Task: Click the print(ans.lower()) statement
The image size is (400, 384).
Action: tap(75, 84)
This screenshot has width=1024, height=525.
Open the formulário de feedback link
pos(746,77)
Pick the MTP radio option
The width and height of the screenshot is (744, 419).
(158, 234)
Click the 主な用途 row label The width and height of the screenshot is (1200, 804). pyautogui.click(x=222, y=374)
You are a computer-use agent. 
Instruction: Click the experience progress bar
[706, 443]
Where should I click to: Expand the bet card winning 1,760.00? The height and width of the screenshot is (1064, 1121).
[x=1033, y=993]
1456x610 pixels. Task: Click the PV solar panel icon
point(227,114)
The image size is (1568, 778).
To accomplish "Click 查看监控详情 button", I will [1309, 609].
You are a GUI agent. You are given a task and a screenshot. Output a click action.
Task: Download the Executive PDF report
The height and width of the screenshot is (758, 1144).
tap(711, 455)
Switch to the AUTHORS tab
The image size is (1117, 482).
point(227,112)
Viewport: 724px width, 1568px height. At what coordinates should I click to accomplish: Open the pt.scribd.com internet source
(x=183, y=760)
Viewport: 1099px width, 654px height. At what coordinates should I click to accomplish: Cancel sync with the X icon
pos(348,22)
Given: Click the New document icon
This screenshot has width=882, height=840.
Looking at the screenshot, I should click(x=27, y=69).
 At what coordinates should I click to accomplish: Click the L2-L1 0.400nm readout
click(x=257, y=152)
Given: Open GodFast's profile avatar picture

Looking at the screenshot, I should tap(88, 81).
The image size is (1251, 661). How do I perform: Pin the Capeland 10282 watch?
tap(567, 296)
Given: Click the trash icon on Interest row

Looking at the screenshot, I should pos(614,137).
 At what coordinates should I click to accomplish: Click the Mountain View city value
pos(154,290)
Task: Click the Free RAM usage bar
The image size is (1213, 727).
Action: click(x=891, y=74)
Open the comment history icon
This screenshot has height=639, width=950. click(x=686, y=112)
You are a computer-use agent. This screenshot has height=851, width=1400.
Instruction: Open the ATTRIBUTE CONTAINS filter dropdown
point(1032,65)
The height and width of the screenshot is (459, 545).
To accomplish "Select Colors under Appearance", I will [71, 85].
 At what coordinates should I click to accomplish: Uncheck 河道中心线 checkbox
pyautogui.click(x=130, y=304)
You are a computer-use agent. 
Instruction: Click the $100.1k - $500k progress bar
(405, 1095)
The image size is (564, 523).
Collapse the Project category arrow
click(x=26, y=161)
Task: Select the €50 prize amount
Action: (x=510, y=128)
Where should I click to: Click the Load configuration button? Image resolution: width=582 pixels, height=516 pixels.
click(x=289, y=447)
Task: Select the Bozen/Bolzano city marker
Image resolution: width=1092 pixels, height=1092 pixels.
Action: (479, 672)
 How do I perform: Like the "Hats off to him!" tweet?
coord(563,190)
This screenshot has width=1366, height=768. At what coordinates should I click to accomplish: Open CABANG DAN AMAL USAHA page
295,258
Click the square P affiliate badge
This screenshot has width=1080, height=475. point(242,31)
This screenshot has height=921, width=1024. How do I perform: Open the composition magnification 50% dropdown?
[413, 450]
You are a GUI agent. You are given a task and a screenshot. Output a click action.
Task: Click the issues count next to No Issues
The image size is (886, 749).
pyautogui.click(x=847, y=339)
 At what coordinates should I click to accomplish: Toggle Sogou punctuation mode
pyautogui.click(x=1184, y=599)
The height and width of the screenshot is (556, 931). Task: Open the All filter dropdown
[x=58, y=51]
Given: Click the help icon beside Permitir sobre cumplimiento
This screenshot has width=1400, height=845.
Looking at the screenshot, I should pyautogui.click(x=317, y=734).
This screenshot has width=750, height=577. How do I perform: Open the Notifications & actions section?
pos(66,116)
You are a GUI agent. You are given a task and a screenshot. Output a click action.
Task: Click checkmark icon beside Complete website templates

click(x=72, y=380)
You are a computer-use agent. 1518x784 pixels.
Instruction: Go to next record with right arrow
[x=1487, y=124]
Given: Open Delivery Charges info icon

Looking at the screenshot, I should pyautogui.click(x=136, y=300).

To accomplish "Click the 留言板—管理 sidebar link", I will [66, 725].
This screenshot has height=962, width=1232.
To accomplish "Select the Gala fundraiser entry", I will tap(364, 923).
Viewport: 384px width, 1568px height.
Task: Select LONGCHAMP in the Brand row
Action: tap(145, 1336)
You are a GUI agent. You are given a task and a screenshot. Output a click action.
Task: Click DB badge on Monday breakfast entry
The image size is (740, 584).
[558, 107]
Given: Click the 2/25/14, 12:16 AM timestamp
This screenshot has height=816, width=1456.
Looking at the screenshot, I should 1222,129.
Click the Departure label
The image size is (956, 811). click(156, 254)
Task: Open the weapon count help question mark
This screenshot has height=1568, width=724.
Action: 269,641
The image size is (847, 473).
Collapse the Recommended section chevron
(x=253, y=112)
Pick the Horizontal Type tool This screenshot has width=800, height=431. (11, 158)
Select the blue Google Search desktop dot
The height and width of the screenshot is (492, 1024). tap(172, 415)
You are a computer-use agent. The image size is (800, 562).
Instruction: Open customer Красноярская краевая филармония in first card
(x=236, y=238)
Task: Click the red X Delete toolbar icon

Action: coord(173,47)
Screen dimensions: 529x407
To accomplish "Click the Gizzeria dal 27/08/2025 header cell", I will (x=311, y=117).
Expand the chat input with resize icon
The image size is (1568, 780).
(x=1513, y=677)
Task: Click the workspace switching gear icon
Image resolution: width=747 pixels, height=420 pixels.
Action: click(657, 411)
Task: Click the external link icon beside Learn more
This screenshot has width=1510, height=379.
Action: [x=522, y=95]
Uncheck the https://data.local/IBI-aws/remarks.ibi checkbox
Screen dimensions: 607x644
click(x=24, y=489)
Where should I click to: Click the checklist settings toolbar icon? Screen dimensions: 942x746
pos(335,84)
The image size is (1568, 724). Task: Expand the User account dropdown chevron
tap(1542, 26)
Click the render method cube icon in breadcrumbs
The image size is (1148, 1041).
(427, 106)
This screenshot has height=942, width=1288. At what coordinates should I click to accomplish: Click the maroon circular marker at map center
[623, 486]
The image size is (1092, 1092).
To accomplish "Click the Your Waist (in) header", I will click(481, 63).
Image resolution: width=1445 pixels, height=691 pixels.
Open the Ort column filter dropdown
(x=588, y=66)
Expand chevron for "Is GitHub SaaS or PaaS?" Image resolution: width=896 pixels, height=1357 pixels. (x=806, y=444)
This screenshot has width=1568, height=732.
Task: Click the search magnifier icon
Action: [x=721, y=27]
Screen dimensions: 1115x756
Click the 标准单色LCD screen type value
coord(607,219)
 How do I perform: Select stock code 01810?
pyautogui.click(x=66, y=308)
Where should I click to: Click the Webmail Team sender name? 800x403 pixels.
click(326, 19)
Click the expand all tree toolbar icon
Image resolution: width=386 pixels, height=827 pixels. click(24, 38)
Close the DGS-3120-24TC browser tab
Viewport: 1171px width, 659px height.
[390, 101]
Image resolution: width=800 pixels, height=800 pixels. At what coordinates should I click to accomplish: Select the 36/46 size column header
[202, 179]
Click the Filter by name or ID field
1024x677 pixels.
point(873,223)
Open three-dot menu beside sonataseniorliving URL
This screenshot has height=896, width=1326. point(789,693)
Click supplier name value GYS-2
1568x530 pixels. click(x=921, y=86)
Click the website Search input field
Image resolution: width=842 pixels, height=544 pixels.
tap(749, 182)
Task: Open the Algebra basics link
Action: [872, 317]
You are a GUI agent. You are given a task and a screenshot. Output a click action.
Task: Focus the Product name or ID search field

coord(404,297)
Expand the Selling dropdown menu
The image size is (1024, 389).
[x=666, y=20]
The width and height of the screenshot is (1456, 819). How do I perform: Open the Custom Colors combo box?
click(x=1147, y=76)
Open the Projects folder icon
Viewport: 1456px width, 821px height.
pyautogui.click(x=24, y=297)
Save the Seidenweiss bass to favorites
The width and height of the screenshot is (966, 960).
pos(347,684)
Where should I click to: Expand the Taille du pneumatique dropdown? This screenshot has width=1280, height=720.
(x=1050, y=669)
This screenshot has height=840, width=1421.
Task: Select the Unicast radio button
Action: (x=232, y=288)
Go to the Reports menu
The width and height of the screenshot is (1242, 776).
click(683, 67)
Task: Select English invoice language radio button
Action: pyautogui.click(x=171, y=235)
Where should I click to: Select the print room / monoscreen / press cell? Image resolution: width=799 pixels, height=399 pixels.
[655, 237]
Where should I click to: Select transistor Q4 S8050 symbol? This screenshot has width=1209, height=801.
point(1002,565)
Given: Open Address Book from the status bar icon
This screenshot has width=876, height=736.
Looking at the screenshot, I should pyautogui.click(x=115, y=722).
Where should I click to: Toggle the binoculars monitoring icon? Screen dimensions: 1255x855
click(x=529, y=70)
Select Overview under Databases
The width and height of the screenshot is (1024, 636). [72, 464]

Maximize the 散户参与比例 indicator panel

+++

**Instructions to follow**
Tally up the lines of the listing containing the word "input". Give only the total.

**Solved exercise**
2